---------- Passage provided ----------

This new perspective on the present time of the book of Revelation – the time when the book comes into its own and is widely accepted and understood – has certain important implications for the interpretation of the text. Perhaps the most evident corollary is that the prophecy of this book is going to be publicly announced and that the two prophets who are divinely appointed for this mission are, in fact, two real people. They are not ‘symbols’, as many modern scholars like to insist.25 Since no such mission has ever been recorded in history then we must conclude that this event, as well as the events that the two witnesses will prophecy, is to be expected in the future.

So although the book of Revelation was certainly addressed to the early Church, who faithfully preserved the text for its transmission down through the ages, its central message was not principally for her.26 The intended audience of that message is the Church at the end of history, to whom it will be made known, at the appointed time, by the two witnesses or prophets described in chapter 11. At this time, the author is presented as having an active role to perform, which is described metaphorically as the measuring of the inner court of the temple (Rev 11,1-2). Without entering into the specific meaning of this task,27 it is sufficient to note that it implies the spiritual presence of the author at the time of the public announcement of his prophecy by the two witnesses, which is ‘soon’ followed the second Coming. This should recall Christ’s enigmatic prophecy affirming that the author of the fourth Gospel will ‘remain’ until Christ’s second Coming, and strongly supports the identification of the author of this Gospel with the seer of Revelation (Jn 21,20-23).28

With the intended audience of Revelation as the Church at the end of history, the reader is asked to consider the end-time realistically as a future crisis, and to regard the mission of the two witnesses as one of its more evident warning signs. The shift towards the literal and future fulfillment of this mission favours the Futurist interpretation of Revelation above all the other interpretive approaches (Preterist, Historicist and Idealist). Since these two witnesses will be the authentic interpreters and announcers of the prophecy, the puzzled reader need not struggle beyond his means to understand the full meaning of the text, since this will be revealed at the appointed time. Study and contemplation of the text is profitable in every age, and merits a divine blessing (Rev 1,3; 22,7), but no attempt should be made to force a meaning on the text which is clearly inappropriate to its future context at the end of history. Finally, since the empowerment of the two witnesses really does mean that the time of complete fulfillment is ‘near’, that the second Coming is ‘soon’, we should not be waiting for a further delay of one thousand years following the two witnesses or the second Coming.29 So the thousand-year period of Christ’s rule with his saints is best understood in the amillennialist mode, as the era of the Church between Christ’s Ascension and his second Coming, however long that may last.30






































1The Greek word for ‘soon’ can also mean ‘quickly’. However, we take ‘soon’ to be the more accurate translation for the happening of these events, because we are told the time for their fulfilment is ‘near’. This sense of imminence is missed if ‘quickly’ is used, since ‘quickly’ may only describe the rapidity of the events and not their proximity.

---------- Dataset extract ----------

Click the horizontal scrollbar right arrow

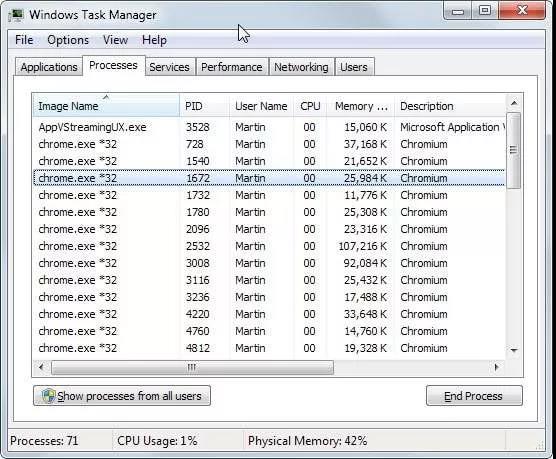point(497,367)
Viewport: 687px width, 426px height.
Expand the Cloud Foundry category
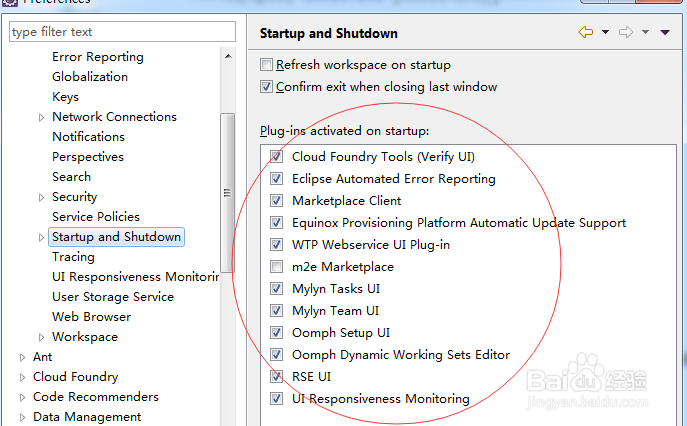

----------

■ Written instruction 1 ■
In the passage on the book of Revelation, who is the intended audience of the book's central message?
■ Written instruction 2 ■
Say whether each statement agrees with the passage on the book of Revelation, and quote the words that decide it: (a) The two witnesses are to be understood as symbols. (b) The Futurist interpretation is favored over the Preterist, Historicist and Idealist approaches. (c) The thousand-year period of Christ's rule comes after the second Coming.
■ Written instruction 3 ■
Extend the passage on the book of Revelation from the point where it stops.

■ Expected answer 1 ■
The Church at the end of history.

■ Expected answer 2 ■
(a) No: "They are not ‘symbols’, as many modern scholars like to insist."
(b) Yes: "The shift towards the literal and future fulfillment of this mission favours the Futurist interpretation of Revelation above all the other interpretive approaches (Preterist, Historicist and Idealist)."
(c) No: "the thousand-year period of Christ’s rule with his saints is best understood in the amillennialist mode, as the era of the Church between Christ’s Ascension and his second Coming"

■ Expected answer 3 ■
2David E.Aune, Revelation 1-5, WBC 52A, Dallas: Word Books, 1997, 21.






































3This assumption resonates with the basic assumption of the historical-critical method, which is the most widely used modern method for interpreting Scripture. It is an assumption that restricts the principal meaning of Revelation to the situation that prevailed at the time it was written. In fact, it is actually in the making of this assumption that the limits of the historical-critical method become evident, as recognized by the Pontifical Biblical Commission: “To be sure, the classic use of the historical-critical method reveals its limitations. It restricts itself to a search for the meaning of a biblical text within the historical circumstances that gave rise to it and is not concerned with other possibilities of meaning which have been revealed at later stages of the biblical revelation and history of the Church” (The Interpretation of the Bible in the Church, Rome: Libreria Editrice Vaticana, 1993, I A 4, p.80). We must seriously reconsider whether this assumption is justified in the interpretation of a book like Revelation, whose scope embraces such a vast horizon – nothing less than the complete fulfilment of the entire mystery of God at the end of time (cf. Rev 10,7).






































4Also called the ‘contemporary-historical interpretation’ by some scholars.






































5 E.g., G.B.Caird, “On Deciphering the Book of Revelation”, The Expository Times, 74, (1962-3) 13-15; 51-53; 82-84; 103-5; P. Ariel Alvarez Valdés, «Quand les prophéties de l’Apocalypse s’accompliront-elles?» La Terre Sainte (Monthly Journal of the Franciscan Custody of the Holy Land), Sept-Oct 2003, 251-56.






































6“Thus John’s prophecy was remarkably fulfilled, but not by the coming of the kingdom. It retains, as it were, an unfulfilled, eschatological excess.” Richard Bauckham, The Theology of the Book of Revelation, Cambridge: CUP, 1993, 152.






































7 The Futurist interpretation.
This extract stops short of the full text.